### Dataset excerpts
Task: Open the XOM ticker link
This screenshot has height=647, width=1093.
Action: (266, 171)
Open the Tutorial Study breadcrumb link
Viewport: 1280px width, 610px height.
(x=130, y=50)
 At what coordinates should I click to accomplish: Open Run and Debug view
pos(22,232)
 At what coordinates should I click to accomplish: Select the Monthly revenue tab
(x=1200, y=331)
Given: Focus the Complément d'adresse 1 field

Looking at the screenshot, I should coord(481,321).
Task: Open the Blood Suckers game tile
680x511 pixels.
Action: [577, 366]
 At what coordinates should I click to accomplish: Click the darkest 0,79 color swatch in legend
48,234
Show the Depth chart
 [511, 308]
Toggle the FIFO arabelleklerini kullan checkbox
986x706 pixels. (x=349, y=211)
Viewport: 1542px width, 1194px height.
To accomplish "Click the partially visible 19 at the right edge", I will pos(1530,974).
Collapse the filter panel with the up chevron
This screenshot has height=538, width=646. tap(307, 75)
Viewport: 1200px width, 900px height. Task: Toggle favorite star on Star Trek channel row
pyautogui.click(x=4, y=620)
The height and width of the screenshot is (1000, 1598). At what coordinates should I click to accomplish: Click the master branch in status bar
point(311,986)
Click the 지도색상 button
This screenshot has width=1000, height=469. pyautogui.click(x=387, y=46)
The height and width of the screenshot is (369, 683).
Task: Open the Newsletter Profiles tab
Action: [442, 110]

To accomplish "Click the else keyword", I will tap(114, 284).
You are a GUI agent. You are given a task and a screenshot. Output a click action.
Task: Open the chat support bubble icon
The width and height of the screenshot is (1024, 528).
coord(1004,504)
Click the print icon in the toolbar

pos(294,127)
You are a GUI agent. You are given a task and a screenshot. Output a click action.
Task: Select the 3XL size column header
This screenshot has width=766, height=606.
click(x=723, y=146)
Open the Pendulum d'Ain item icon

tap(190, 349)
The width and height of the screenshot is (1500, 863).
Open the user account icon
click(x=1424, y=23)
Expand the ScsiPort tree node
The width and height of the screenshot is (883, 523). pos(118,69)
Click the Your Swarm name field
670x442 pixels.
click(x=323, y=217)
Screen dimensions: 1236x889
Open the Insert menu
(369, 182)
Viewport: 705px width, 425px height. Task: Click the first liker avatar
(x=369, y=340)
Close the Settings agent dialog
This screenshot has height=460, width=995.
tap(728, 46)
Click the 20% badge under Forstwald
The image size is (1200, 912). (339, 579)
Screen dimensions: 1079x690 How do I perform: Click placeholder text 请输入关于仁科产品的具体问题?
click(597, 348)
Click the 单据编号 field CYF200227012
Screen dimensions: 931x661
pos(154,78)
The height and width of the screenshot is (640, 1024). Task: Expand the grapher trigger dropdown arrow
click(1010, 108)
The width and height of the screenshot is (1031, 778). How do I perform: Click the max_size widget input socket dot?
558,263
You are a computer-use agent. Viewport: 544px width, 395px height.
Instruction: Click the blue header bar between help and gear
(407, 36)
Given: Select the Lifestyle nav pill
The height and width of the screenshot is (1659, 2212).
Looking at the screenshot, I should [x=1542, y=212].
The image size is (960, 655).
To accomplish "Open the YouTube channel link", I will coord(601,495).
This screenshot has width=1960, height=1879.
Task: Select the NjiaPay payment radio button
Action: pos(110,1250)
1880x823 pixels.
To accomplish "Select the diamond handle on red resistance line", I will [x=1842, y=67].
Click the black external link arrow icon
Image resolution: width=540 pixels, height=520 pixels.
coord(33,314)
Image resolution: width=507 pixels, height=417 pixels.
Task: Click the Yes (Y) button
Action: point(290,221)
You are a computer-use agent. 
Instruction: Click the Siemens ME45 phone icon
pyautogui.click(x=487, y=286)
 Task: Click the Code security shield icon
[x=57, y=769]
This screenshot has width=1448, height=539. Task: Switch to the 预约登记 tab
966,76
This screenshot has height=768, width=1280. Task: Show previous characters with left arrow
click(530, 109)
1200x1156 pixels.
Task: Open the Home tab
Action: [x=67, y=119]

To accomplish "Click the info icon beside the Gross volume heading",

### Exercise details
All the records above need to be restated exactly, line by line.

### Problem solution
Task: Open the XOM ticker link
This screenshot has height=647, width=1093.
Action: (266, 171)
Open the Tutorial Study breadcrumb link
Viewport: 1280px width, 610px height.
(x=130, y=50)
 At what coordinates should I click to accomplish: Open Run and Debug view
pos(22,232)
 At what coordinates should I click to accomplish: Select the Monthly revenue tab
(x=1200, y=331)
Given: Focus the Complément d'adresse 1 field

Looking at the screenshot, I should coord(481,321).
Task: Open the Blood Suckers game tile
680x511 pixels.
Action: [577, 366]
 At what coordinates should I click to accomplish: Click the darkest 0,79 color swatch in legend
48,234
Show the Depth chart
 [511, 308]
Toggle the FIFO arabelleklerini kullan checkbox
986x706 pixels. (x=349, y=211)
Viewport: 1542px width, 1194px height.
To accomplish "Click the partially visible 19 at the right edge", I will pos(1530,974).
Collapse the filter panel with the up chevron
This screenshot has height=538, width=646. tap(307, 75)
Viewport: 1200px width, 900px height. Task: Toggle favorite star on Star Trek channel row
pyautogui.click(x=4, y=620)
The height and width of the screenshot is (1000, 1598). At what coordinates should I click to accomplish: Click the master branch in status bar
point(311,986)
Click the 지도색상 button
This screenshot has width=1000, height=469. pyautogui.click(x=387, y=46)
The height and width of the screenshot is (369, 683).
Task: Open the Newsletter Profiles tab
Action: [442, 110]

To accomplish "Click the else keyword", I will tap(114, 284).
You are a GUI agent. You are given a task and a screenshot. Output a click action.
Task: Open the chat support bubble icon
The width and height of the screenshot is (1024, 528).
coord(1004,504)
Click the print icon in the toolbar

pos(294,127)
You are a GUI agent. You are given a task and a screenshot. Output a click action.
Task: Select the 3XL size column header
This screenshot has width=766, height=606.
click(x=723, y=146)
Open the Pendulum d'Ain item icon

tap(190, 349)
The width and height of the screenshot is (1500, 863).
Open the user account icon
click(x=1424, y=23)
Expand the ScsiPort tree node
The width and height of the screenshot is (883, 523). pos(118,69)
Click the Your Swarm name field
670x442 pixels.
click(x=323, y=217)
Screen dimensions: 1236x889
Open the Insert menu
(369, 182)
Viewport: 705px width, 425px height. Task: Click the first liker avatar
(x=369, y=340)
Close the Settings agent dialog
This screenshot has height=460, width=995.
tap(728, 46)
Click the 20% badge under Forstwald
The image size is (1200, 912). (339, 579)
Screen dimensions: 1079x690 How do I perform: Click placeholder text 请输入关于仁科产品的具体问题?
click(597, 348)
Click the 单据编号 field CYF200227012
Screen dimensions: 931x661
pos(154,78)
The height and width of the screenshot is (640, 1024). Task: Expand the grapher trigger dropdown arrow
click(1010, 108)
The width and height of the screenshot is (1031, 778). How do I perform: Click the max_size widget input socket dot?
558,263
You are a computer-use agent. Viewport: 544px width, 395px height.
Instruction: Click the blue header bar between help and gear
(407, 36)
Given: Select the Lifestyle nav pill
The height and width of the screenshot is (1659, 2212).
Looking at the screenshot, I should [x=1542, y=212].
The image size is (960, 655).
To accomplish "Open the YouTube channel link", I will coord(601,495).
This screenshot has width=1960, height=1879.
Task: Select the NjiaPay payment radio button
Action: pos(110,1250)
1880x823 pixels.
To accomplish "Select the diamond handle on red resistance line", I will [x=1842, y=67].
Click the black external link arrow icon
Image resolution: width=540 pixels, height=520 pixels.
coord(33,314)
Image resolution: width=507 pixels, height=417 pixels.
Task: Click the Yes (Y) button
Action: point(290,221)
You are a computer-use agent. 
Instruction: Click the Siemens ME45 phone icon
pyautogui.click(x=487, y=286)
 Task: Click the Code security shield icon
[x=57, y=769]
This screenshot has width=1448, height=539. Task: Switch to the 预约登记 tab
966,76
This screenshot has height=768, width=1280. Task: Show previous characters with left arrow
click(530, 109)
1200x1156 pixels.
Task: Open the Home tab
Action: [x=67, y=119]

To accomplish "Click the info icon beside the Gross volume heading",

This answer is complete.